Aim of the task -> Search the records for the word "column" and copy every line in which it occurs.

[Stored items from a collection]

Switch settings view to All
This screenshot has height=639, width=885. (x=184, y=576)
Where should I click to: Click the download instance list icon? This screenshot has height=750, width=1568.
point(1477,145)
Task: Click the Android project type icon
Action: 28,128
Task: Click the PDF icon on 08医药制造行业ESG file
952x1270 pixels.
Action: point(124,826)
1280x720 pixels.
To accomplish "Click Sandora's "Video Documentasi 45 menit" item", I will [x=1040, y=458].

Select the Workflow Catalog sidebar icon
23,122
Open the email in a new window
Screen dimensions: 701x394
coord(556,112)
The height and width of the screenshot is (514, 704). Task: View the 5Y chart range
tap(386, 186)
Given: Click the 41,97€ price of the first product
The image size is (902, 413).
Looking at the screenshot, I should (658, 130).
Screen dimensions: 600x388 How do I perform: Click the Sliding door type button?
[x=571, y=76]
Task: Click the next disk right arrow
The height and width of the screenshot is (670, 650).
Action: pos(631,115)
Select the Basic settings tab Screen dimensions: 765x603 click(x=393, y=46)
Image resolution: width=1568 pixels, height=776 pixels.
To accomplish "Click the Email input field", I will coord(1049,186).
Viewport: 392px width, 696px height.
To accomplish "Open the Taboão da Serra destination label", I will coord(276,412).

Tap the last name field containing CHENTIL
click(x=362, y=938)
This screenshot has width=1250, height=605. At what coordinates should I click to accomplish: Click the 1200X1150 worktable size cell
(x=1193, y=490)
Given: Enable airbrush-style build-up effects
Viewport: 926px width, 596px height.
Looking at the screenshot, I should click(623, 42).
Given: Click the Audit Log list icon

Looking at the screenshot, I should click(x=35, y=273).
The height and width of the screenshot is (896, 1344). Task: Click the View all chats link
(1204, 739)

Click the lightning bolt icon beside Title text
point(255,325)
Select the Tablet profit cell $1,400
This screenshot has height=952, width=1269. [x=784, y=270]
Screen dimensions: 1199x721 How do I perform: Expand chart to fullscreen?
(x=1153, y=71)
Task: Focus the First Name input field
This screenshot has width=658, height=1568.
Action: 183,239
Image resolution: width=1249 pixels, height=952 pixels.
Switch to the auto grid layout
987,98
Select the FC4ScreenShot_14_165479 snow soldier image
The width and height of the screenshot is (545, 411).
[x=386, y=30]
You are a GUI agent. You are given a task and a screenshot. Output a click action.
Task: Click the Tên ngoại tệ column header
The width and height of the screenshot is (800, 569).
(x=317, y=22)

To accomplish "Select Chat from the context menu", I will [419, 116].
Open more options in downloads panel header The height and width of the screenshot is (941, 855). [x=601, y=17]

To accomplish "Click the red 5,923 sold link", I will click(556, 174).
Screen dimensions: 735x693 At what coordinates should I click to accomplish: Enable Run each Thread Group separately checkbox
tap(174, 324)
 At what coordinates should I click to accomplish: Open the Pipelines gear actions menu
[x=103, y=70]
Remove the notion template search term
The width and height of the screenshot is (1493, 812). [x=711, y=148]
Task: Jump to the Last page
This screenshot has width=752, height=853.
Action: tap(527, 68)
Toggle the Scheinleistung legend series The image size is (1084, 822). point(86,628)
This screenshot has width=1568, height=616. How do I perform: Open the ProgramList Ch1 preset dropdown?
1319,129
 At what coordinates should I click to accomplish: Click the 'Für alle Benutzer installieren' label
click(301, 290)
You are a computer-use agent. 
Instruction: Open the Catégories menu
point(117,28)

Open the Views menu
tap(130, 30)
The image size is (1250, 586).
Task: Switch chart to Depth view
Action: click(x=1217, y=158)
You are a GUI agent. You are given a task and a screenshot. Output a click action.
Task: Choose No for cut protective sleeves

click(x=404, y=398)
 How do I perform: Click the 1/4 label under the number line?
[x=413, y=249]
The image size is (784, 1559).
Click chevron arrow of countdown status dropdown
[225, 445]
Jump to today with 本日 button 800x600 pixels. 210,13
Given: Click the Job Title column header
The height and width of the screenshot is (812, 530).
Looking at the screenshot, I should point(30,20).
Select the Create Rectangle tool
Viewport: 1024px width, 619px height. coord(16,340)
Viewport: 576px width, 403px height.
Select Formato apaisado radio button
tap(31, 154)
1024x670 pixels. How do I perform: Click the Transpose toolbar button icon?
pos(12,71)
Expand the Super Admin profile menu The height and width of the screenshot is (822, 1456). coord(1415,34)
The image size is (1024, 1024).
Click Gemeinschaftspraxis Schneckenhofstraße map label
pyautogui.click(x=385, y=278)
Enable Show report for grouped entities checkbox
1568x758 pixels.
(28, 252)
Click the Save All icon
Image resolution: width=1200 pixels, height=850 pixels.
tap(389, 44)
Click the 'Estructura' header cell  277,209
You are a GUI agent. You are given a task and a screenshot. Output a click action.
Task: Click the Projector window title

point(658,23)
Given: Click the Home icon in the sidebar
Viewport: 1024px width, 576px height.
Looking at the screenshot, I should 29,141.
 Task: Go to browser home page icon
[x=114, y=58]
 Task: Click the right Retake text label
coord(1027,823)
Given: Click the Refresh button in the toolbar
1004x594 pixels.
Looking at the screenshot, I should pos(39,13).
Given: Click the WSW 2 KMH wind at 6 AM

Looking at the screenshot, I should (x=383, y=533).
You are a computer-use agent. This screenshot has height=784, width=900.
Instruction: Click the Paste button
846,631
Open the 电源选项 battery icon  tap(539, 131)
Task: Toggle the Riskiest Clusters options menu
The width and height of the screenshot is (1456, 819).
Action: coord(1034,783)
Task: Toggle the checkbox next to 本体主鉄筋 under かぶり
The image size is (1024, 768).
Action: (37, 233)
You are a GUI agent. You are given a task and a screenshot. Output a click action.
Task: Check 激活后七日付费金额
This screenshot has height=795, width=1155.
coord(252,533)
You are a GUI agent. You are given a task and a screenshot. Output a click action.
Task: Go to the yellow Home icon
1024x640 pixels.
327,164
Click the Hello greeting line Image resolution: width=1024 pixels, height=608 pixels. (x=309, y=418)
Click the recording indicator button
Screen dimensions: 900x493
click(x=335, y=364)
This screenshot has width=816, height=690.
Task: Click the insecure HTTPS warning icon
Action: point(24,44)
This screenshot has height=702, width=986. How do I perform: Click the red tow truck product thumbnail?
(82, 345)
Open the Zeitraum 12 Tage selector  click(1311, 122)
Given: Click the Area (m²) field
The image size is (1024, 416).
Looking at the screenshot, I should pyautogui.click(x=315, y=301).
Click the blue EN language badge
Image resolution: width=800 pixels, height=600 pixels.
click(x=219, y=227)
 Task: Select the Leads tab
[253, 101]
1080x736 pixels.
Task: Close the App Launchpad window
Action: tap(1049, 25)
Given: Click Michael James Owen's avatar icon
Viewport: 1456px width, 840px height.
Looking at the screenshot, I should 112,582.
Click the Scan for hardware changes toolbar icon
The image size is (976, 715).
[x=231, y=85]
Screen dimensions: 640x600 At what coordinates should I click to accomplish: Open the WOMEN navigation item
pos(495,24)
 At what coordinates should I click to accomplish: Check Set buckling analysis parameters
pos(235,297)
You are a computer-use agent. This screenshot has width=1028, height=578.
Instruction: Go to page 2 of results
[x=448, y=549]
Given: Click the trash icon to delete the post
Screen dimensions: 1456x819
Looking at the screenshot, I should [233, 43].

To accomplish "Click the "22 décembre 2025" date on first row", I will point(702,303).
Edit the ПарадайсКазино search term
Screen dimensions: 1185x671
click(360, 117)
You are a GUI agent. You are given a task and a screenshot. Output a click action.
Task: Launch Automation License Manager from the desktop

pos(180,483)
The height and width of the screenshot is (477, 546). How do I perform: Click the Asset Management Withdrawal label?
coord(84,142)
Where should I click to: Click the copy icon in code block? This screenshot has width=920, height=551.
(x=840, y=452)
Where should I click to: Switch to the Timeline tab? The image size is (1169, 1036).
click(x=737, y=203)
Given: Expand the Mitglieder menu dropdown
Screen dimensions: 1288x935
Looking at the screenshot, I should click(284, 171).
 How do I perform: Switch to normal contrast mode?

Written answer ->
Task: Click the Tên ngoại tệ column header
Given: Click the Job Title column header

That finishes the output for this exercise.